- _DIRECTIONS_:
A) In the Katrina post, shorten the paragraph beginning "Perhaps the most promising development" to a single sentence that keeps its main facts.
B) Do these statements agree with the Katrina post? Answer yes or no for each, quoting the deciding words: (i) The corps had earlier said the work would take 24 to 80 days. (ii) Officials hoped to have power on in the downtown business district by the end of next week. (iii) The Washington Times article by Brian DeBose is dated September 12, 2005.

- _DOCUMENT EXCERPT_:
--

Still playing that same old tune, Mayor Negligent? Keep blaming FEMA. That way no one will place the blame where it really belongs, namely on your corrupt head! :o

Perhaps the most promising development to emerge was the first detailed timetable for draining New Orleans. The Army Corps of Engineers said a new computer model showed that all areas of the city would be pumped dry by Oct. 18, about 40 days from the estimate.

"The corps had previously said only that the work would take 24 to 80 days. And for the first time since the hurricane slammed into the Gulf Coast, government and utility officials offered a time frame for restoring electricity to the New Orleans downtown business district. They said they hoped to have power turned on and much of the debris cleaned up by the end of next week."

Amazing, isn’t it? All those dire predictions by the mainstream media seem to be drying up .. along with the city of New Orleans. The Katrina Katastrophe is subsiding too quickly. Look for the MSM to go hunting for another way to attack the Bush administration real soon now. The MSM is like a two-year-old child with an extremely short attention span and a tendency to throw temper tantrums when they don’t get what they want.

Folks along the Gulf Coast will still be trying to put their lives back together years from now but the MSM will have completely forgotten about them. The recovery efforts will continue in a sharply reduced media vacuum. The MSM had their fun, rushing to the area long before FEMA could get mobilized just so they could point the finger of blame at FEMA while the local leaders got a pass on their negligence and failure to respond.

Gotta find something else to blame Bush for now, eh? :D

Blacks fault lack of local leadership

By Brian DeBose

THE WASHINGTON TIMES

September 10, 2005

Some in the black community are beginning to question what happened to the black leadership during the Hurricane Katrina disaster, especially in the city of New Orleans.

--

- _MATERIAL SHOWN_:
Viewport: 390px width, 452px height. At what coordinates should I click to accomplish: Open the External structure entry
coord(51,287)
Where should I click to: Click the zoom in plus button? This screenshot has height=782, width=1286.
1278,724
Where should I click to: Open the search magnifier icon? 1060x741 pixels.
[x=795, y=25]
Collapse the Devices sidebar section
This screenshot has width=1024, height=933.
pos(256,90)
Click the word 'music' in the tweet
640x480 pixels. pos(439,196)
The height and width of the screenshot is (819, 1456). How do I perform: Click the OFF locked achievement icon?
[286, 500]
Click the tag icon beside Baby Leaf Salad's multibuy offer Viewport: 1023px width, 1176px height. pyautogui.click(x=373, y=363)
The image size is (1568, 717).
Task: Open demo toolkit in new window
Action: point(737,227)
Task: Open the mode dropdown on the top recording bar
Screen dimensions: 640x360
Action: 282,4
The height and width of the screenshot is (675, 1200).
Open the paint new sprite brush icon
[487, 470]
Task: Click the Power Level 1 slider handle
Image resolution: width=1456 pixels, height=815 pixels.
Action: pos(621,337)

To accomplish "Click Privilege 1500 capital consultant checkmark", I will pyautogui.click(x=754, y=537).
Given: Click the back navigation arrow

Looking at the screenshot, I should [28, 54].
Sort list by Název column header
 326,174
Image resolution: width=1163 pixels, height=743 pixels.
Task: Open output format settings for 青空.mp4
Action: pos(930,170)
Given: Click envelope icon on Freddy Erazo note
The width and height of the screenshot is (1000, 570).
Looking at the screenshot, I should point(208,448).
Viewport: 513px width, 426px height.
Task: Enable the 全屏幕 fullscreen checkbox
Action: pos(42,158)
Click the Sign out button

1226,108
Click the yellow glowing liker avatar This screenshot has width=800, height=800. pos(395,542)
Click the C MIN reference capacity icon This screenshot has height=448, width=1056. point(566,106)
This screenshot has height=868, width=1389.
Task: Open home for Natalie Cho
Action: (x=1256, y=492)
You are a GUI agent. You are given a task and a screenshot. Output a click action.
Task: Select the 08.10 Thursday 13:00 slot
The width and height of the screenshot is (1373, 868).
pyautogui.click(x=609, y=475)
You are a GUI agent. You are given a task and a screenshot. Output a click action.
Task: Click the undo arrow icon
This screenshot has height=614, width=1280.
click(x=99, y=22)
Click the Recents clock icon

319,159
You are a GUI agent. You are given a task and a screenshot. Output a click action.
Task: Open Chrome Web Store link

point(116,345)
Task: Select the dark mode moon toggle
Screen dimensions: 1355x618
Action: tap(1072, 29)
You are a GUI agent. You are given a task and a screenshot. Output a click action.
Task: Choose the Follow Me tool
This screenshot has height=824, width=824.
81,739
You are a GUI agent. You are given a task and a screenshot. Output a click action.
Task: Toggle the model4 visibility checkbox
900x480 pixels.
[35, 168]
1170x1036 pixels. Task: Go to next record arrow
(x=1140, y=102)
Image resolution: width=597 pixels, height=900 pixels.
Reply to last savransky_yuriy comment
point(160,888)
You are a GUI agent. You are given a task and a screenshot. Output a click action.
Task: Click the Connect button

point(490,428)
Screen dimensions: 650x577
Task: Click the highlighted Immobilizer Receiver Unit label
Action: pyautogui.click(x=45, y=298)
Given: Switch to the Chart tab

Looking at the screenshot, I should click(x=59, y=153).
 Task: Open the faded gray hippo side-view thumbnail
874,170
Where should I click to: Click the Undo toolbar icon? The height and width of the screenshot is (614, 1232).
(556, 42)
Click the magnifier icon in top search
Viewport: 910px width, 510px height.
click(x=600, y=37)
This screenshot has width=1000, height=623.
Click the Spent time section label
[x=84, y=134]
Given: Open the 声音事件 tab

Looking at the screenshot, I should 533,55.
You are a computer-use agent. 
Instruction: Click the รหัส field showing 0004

--

- _TASK RESULTS_:
A) The most promising news was the first detailed timetable for draining New Orleans: the Army Corps of Engineers said a new computer model showed every area of the city would be pumped dry by Oct. 18, about 40 days from the estimate.

B)
(i) Yes: "The corps had previously said only that the work would take 24 to 80 days."
(ii) Yes: "They said they hoped to have power turned on and much of the debris cleaned up by the end of next week."
(iii) No: "September 10, 2005"